More onus will fall on Rudolph after Northwestern’s graduation of three productive defensive linemen. But all interviewed for this story agreed speedy and underrated defensive end Alan Alford should eventually draw some of the blocking focus from Rudolph.

Still, Rudolph knows that with his commitment to Clemson, much will be expected of him.

“He’s accepted the challenge,” said Northwestern defensive coordinator James Martin. “He knows there’s high expectations for him. But we don’t go into it as ‘Logan, it’s all up to you.’ It’s a team. But he has the ability to do a lot of great things, just like he did last year.”

Stowers expects a big season from his protege for one key reason: Rudolph has focused solely on playing defensive end for the first time.

“He’s spent the whole winter, a whole summer focused on nothing but defensive end,” said Stowers. “I see him having an even better defensive season this year, barring injury.”

Observer Sweet 16: Rock Hill Northwestern Trojans

The Observer continues with previews of teams in its annual preseason Sweet 16 high school football poll.

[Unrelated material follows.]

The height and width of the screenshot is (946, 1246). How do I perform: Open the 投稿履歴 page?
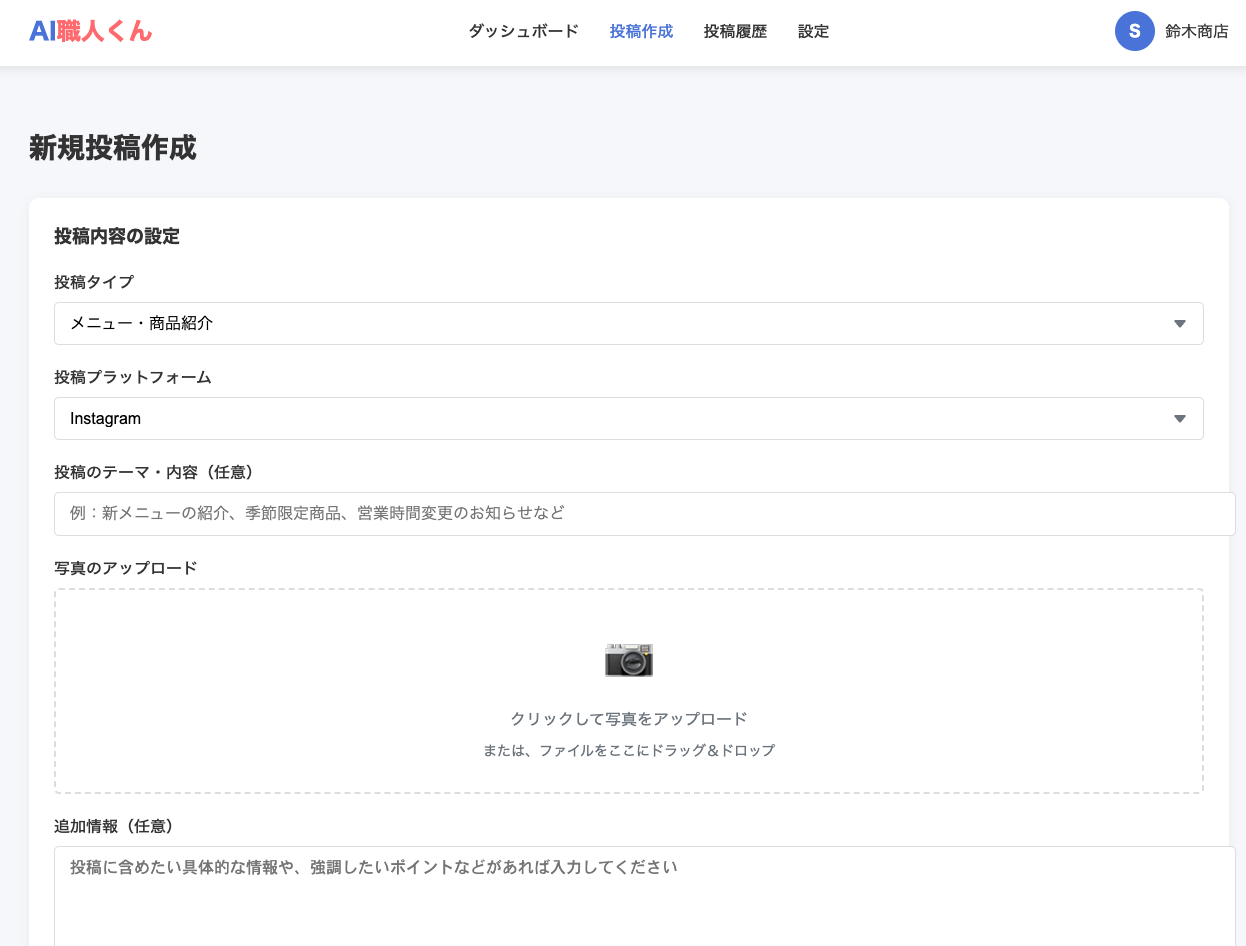point(735,31)
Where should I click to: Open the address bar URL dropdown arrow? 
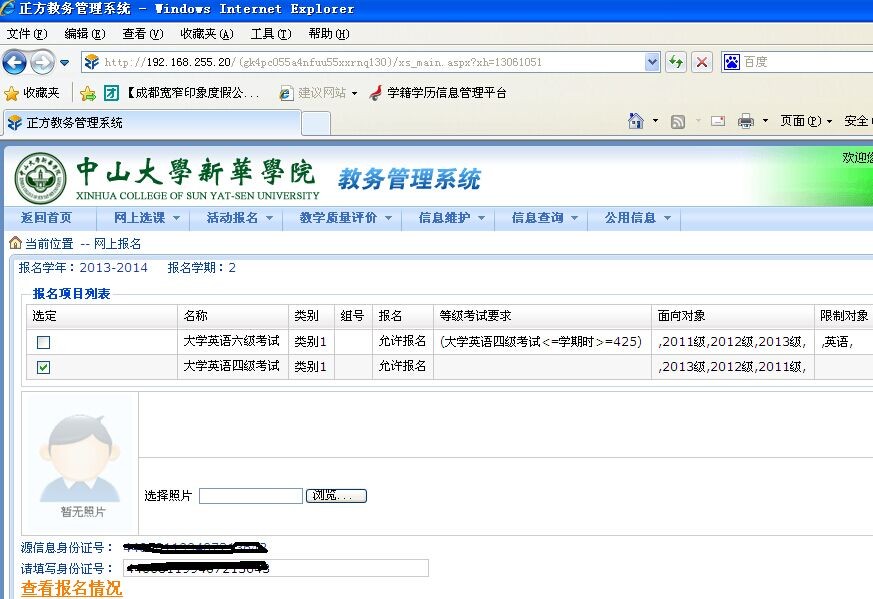click(x=652, y=62)
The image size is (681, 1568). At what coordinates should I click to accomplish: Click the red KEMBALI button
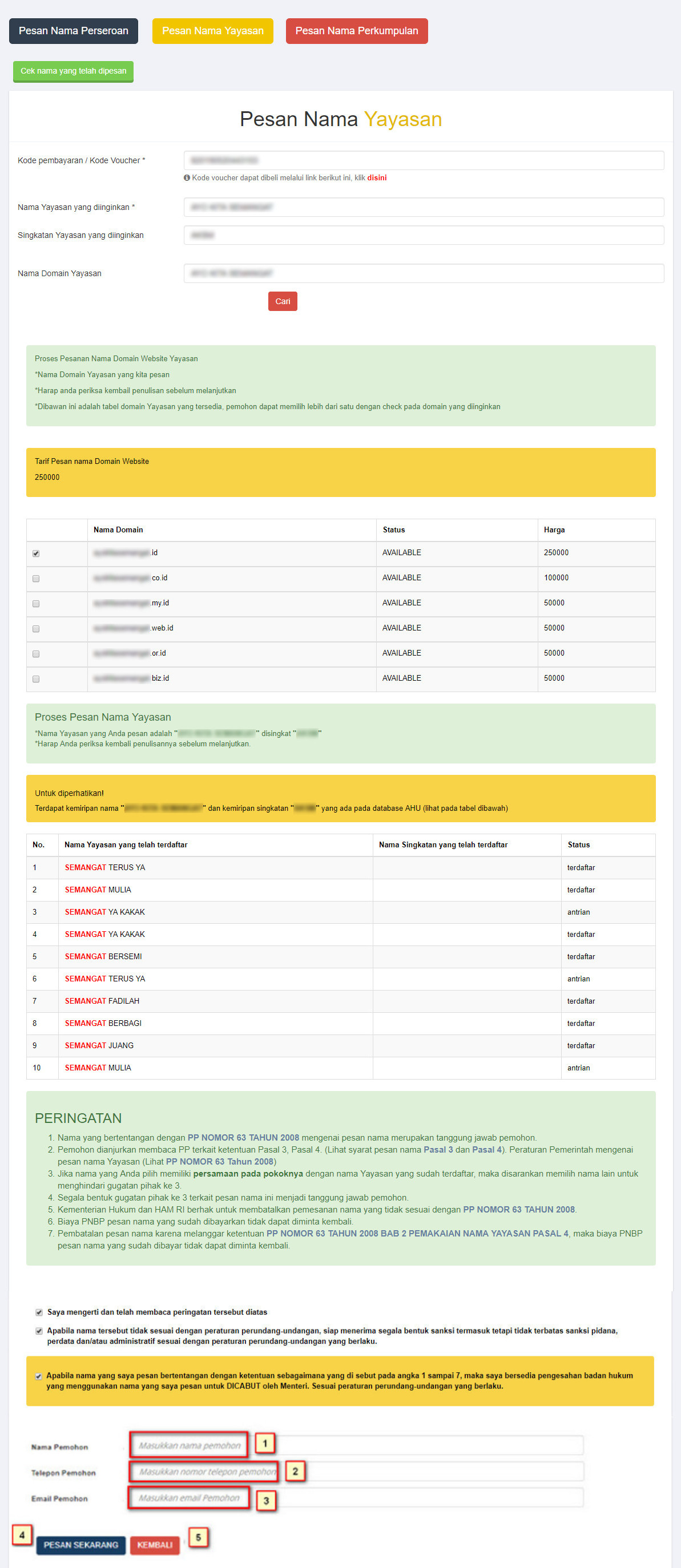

The teams will be revealed in alphabetical order. The poll, with numerical order, will be released following the previews.

NORTHWESTERN

Head coach: David Pierce (First season at Northwestern)

2015 record: 14-1 (6-0, Region III, 4A champion)

Key returning starters: Gage Maloney, Sr., QB (6-2, 210); Logan Rudolph, Sr., DE/TE (6-4, 225); Jerry Howard, Sr., RB (6-1, 215); Jordan Starkes, Jr., WR (5-11, 180); Ali Shockley, Sr., WR/DB (6-1, 185); Caliphe Brice, Sr., LB (6-2, 210); Jamario Holley, So., WR (5-10, 165).

Returning starters: 9

Outlook: David Pierce, a 29-year assistant coach, takes over a Trojans team ranked as high as No. 17 in maxpreps.com’s national preseason poll. The defending AAAA state champion is loaded, from senior quarterback Gage Maloney (3,969 yards passing, 47 touchdown passes last season/Ohio committ) to running back Jerry Howard (1,570 yards rushing/East Carolina commit) to defensive end Logan Rudolph (15 sacks/Clemson commit).